### What you need to do:
Render the material from the line containing "The width and height of the screenshot is (416, 302)." through the line containing "message-text: <M1> - Single", inclusive, as a Markdown table with the columns Index and Entry. Number each line in order and leave out blank lines.

### Exercise input:
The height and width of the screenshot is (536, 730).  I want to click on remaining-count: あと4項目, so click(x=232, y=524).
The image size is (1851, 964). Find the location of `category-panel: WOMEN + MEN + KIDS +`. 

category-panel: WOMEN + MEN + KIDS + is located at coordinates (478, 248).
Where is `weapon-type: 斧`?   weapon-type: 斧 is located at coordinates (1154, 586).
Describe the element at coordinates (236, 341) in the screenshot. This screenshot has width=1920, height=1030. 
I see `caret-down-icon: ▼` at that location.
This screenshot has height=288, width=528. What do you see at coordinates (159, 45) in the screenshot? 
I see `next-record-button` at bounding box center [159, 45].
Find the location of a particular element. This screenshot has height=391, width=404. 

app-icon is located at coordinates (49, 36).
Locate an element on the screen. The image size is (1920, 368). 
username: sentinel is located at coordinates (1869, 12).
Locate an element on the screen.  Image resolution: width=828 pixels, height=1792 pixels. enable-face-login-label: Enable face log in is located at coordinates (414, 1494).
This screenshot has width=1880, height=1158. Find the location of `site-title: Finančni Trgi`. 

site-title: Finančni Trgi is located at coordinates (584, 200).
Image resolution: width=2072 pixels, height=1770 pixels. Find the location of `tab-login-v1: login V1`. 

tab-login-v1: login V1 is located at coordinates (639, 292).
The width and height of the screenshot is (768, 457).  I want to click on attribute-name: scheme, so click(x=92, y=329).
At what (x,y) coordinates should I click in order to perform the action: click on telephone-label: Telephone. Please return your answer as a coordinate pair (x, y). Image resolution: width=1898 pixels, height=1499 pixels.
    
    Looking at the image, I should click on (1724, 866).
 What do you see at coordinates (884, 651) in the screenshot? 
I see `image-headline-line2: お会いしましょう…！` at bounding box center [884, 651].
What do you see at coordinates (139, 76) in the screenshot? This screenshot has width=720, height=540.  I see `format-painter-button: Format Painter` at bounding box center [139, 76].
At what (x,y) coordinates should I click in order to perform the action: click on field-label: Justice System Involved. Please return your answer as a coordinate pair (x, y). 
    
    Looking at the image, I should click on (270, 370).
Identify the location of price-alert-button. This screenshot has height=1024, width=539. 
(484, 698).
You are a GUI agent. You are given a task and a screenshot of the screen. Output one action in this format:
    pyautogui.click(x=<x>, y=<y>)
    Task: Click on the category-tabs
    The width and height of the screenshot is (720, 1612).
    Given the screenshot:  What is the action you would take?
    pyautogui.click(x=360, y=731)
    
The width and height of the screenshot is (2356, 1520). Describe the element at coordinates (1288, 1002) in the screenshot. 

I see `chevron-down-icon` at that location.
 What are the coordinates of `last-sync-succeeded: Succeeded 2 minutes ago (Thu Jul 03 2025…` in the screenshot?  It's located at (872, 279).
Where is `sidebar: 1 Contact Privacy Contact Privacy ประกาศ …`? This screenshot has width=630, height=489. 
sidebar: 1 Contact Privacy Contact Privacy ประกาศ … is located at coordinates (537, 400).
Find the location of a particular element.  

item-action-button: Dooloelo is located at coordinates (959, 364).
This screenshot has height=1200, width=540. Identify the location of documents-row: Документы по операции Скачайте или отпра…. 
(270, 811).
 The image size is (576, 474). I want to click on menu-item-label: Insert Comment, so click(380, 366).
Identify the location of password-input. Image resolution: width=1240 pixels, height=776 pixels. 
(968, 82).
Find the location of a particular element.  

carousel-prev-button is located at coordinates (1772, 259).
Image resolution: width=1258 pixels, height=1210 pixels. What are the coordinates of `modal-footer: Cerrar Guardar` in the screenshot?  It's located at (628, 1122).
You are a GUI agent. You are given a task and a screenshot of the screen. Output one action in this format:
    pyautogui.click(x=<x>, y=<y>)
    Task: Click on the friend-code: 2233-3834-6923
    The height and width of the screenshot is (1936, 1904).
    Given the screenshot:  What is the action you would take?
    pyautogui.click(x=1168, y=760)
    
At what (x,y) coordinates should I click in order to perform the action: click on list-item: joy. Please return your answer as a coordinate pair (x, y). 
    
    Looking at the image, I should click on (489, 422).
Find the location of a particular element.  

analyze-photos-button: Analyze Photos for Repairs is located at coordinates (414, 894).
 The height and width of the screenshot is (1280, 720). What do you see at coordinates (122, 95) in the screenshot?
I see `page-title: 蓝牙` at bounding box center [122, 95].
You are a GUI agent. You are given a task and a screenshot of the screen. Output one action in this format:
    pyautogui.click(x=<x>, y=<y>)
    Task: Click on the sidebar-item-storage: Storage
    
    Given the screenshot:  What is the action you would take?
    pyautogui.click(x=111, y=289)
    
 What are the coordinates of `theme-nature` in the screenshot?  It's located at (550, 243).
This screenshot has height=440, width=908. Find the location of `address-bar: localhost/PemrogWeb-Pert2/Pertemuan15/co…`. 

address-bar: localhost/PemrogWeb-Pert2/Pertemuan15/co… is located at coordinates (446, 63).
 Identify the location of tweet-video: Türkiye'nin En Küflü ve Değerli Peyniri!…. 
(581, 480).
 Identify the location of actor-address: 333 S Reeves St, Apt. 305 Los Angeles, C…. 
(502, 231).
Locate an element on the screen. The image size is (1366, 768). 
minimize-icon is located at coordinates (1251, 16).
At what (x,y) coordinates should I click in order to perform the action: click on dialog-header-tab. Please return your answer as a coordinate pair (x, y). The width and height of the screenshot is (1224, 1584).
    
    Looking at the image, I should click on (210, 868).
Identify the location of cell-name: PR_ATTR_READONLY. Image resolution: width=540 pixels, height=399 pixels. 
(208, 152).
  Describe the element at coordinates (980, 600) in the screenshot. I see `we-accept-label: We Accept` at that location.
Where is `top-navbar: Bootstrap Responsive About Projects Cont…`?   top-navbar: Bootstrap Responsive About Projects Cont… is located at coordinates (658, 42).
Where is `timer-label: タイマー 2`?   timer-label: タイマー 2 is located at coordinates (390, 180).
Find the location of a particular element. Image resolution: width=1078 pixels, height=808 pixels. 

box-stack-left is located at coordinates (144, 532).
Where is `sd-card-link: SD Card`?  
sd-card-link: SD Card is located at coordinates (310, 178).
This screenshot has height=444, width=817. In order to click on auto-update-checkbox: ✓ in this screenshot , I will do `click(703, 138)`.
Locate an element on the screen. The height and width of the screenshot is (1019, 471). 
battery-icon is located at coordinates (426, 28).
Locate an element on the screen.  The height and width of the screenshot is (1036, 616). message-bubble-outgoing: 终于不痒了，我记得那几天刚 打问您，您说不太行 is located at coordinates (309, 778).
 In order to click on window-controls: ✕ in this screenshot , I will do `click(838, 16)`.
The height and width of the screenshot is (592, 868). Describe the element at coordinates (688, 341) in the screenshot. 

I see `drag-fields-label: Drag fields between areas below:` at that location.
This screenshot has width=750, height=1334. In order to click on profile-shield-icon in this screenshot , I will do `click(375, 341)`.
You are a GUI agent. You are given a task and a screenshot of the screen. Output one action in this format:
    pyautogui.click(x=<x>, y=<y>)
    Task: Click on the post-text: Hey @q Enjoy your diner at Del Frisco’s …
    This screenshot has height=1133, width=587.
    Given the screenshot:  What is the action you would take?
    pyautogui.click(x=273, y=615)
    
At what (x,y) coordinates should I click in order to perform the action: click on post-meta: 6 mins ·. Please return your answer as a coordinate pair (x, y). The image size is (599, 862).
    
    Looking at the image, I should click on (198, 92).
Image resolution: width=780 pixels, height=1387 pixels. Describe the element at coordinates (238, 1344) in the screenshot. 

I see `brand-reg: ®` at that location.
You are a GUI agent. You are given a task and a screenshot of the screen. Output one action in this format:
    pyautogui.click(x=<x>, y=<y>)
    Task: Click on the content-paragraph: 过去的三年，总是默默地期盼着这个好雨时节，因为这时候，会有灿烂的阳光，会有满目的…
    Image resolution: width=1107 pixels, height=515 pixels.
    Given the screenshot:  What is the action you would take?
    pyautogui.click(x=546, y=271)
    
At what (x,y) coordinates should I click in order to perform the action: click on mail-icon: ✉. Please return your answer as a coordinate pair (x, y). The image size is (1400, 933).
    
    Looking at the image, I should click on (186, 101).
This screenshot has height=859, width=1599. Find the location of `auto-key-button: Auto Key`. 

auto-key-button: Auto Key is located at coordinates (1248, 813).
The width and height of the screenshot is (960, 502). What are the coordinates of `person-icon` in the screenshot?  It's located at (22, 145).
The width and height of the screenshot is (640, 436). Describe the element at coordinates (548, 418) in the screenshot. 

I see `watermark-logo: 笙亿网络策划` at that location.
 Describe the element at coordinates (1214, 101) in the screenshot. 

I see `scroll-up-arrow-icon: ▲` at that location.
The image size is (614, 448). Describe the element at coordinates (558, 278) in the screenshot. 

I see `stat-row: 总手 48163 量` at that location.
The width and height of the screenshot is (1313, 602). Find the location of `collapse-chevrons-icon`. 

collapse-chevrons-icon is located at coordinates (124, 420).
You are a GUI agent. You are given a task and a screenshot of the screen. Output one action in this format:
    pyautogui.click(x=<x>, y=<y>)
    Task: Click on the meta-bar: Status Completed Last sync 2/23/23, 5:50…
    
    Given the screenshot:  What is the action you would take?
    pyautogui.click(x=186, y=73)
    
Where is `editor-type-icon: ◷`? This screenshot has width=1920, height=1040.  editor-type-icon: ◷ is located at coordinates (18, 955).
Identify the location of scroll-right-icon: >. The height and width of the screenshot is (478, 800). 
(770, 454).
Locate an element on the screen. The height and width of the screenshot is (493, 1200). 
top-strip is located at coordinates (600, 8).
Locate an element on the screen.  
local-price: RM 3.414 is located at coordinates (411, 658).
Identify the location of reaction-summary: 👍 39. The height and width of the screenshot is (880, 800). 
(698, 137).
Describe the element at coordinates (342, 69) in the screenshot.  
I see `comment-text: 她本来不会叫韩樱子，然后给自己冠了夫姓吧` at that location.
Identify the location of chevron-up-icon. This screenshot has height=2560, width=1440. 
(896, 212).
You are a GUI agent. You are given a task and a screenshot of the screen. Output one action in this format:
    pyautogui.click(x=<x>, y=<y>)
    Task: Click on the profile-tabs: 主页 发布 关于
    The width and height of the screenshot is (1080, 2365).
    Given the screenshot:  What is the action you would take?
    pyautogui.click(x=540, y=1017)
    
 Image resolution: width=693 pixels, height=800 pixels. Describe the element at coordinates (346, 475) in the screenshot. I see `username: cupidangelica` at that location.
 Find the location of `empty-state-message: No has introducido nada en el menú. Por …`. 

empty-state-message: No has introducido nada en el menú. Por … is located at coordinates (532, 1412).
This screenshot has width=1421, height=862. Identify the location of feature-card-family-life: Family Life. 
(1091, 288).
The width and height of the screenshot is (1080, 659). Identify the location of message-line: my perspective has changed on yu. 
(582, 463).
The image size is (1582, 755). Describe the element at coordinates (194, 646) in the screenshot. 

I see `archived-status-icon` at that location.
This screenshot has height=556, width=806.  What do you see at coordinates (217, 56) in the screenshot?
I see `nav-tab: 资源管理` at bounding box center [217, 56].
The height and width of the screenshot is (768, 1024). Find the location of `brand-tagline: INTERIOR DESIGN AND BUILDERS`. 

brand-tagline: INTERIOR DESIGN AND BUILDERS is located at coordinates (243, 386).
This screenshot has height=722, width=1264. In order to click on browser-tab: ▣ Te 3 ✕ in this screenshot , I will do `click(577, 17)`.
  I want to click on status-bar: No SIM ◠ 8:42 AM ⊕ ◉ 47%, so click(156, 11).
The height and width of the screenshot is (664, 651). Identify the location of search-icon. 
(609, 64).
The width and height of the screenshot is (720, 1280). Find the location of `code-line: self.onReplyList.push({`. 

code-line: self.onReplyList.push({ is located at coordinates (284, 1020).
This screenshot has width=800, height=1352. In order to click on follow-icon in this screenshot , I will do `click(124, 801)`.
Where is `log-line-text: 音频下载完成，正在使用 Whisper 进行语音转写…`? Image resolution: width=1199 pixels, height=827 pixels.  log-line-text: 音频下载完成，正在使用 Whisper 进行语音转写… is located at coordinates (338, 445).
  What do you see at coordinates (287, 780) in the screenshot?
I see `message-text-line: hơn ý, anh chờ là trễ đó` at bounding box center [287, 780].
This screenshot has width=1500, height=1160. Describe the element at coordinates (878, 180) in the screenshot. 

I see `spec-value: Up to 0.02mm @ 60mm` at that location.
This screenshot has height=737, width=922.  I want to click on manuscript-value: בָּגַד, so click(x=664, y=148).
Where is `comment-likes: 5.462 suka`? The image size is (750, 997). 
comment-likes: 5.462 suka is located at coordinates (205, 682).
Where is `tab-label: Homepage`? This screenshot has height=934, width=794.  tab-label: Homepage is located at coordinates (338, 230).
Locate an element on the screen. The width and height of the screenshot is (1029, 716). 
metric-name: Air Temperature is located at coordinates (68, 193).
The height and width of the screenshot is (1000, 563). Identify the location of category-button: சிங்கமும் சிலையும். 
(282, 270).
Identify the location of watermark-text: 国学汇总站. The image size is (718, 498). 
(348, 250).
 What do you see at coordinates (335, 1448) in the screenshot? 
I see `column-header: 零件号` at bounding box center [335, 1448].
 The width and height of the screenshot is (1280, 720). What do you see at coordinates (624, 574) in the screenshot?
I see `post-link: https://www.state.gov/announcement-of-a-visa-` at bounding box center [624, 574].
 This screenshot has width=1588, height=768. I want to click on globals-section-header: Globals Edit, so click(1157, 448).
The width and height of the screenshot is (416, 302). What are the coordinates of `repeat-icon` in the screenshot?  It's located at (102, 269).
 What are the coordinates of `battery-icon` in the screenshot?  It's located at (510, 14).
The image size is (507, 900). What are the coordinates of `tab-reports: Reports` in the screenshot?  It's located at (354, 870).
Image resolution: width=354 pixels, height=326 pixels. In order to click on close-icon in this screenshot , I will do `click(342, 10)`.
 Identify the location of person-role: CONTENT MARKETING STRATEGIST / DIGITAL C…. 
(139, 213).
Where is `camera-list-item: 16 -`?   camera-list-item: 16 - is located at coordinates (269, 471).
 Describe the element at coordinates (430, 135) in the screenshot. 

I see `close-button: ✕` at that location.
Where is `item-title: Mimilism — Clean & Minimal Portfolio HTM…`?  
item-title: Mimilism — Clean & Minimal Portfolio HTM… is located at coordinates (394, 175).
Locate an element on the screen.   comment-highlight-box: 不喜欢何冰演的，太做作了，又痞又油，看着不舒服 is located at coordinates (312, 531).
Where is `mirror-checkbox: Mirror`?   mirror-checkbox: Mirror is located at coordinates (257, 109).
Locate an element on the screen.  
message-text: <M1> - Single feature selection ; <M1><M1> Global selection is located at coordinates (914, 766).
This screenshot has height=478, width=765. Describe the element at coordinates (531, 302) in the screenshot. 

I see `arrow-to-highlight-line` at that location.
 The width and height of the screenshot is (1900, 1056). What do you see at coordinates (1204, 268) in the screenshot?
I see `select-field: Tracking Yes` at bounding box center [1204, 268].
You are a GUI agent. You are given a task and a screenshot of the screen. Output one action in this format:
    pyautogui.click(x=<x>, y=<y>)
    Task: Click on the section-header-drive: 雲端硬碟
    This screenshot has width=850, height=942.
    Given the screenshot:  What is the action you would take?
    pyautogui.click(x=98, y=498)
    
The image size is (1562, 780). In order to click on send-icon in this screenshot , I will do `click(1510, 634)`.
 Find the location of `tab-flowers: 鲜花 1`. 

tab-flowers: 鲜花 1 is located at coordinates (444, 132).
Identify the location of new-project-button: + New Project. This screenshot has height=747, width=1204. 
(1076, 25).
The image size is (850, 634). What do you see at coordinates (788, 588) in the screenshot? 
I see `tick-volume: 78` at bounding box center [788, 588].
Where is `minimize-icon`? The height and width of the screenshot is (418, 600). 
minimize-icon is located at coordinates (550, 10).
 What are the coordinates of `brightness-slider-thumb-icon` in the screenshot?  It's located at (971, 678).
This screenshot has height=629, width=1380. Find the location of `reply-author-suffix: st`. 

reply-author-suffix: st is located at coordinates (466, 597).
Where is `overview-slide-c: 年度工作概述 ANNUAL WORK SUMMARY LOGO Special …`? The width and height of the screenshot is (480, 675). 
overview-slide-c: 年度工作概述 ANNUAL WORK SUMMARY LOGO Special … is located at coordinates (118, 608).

### Answer to this problem:
| Index | Entry |
|---|---|
| 1 | The width and height of the screenshot is (416, 302). What are the coordinates of `repeat-icon` in the screenshot?  It's located at (102, 269). |
| 2 |  What are the coordinates of `battery-icon` in the screenshot?  It's located at (510, 14). |
| 3 | The image size is (507, 900). What are the coordinates of `tab-reports: Reports` in the screenshot?  It's located at (354, 870). |
| 4 | Image resolution: width=354 pixels, height=326 pixels. In order to click on close-icon in this screenshot , I will do `click(342, 10)`. |
| 5 |  Identify the location of person-role: CONTENT MARKETING STRATEGIST / DIGITAL C….  |
| 6 | (139, 213). |
| 7 | Where is `camera-list-item: 16 -`?   camera-list-item: 16 - is located at coordinates (269, 471). |
| 8 |  Describe the element at coordinates (430, 135) in the screenshot.  |
| 9 | I see `close-button: ✕` at that location. |
| 10 | Where is `item-title: Mimilism — Clean & Minimal Portfolio HTM…`?   |
| 11 | item-title: Mimilism — Clean & Minimal Portfolio HTM… is located at coordinates (394, 175). |
| 12 | Locate an element on the screen.   comment-highlight-box: 不喜欢何冰演的，太做作了，又痞又油，看着不舒服 is located at coordinates (312, 531). |
| 13 | Where is `mirror-checkbox: Mirror`?   mirror-checkbox: Mirror is located at coordinates (257, 109). |
| 14 | Locate an element on the screen.   |
| 15 | message-text: <M1> - Single feature selection ; <M1><M1> Global selection is located at coordinates (914, 766). |